KILBER, HEINRICH. - Gesuita, teologo, n. a Magonza l'8 marzo 1710, m. a Heidelberg il 25 ott. 1783. Insegnò da prima letteratura a Würzburg e Heidelberg, poi per 22 anni teologia a Würzburg, occupando, dal 1764, anche la nuova cattedra di S. Scrittura. Nel 1773, soppresso l'Ordine, fu nominato rettore del Seminario di Heidelberg.

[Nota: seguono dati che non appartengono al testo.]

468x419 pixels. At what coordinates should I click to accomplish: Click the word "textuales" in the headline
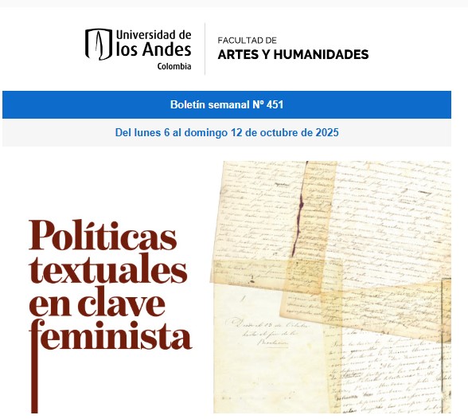(108, 270)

A lui si devono le Institutiones theologicae (4 voll., Würzburg 1751-54), che comprendono solo i trattati: De principiis theologicis; De Deo Uno et Trino; De peccatis et Gratia; De virtutibus theologicis, che poi, uniti agli altri trattati composti dai pp. I. Neubauer, T. Holtzelau,
U. Munier, formarono il corso, detto dei « Wirceburgesi »: Theologia dogmatica, polemica, scholastica et moralis (11 voll., ivi 1766-71), ampio, solido, erudito, valido ancora ai nostri giorni. Molto successo ebbe pure l'altra opera del K.: Analysis biblica (3 voll., Heidelberg 1773-1779), spiegazione dei libri del Vecchio e Nuovo Testamento allo scopo di dare una più completa e facile cognizione dei dogmi cattolici (nuova ed. con aggiunte, a cura di J. Tailhan [Parigi 1856]; a cura di J. Klinkowström [Vienna 1869]).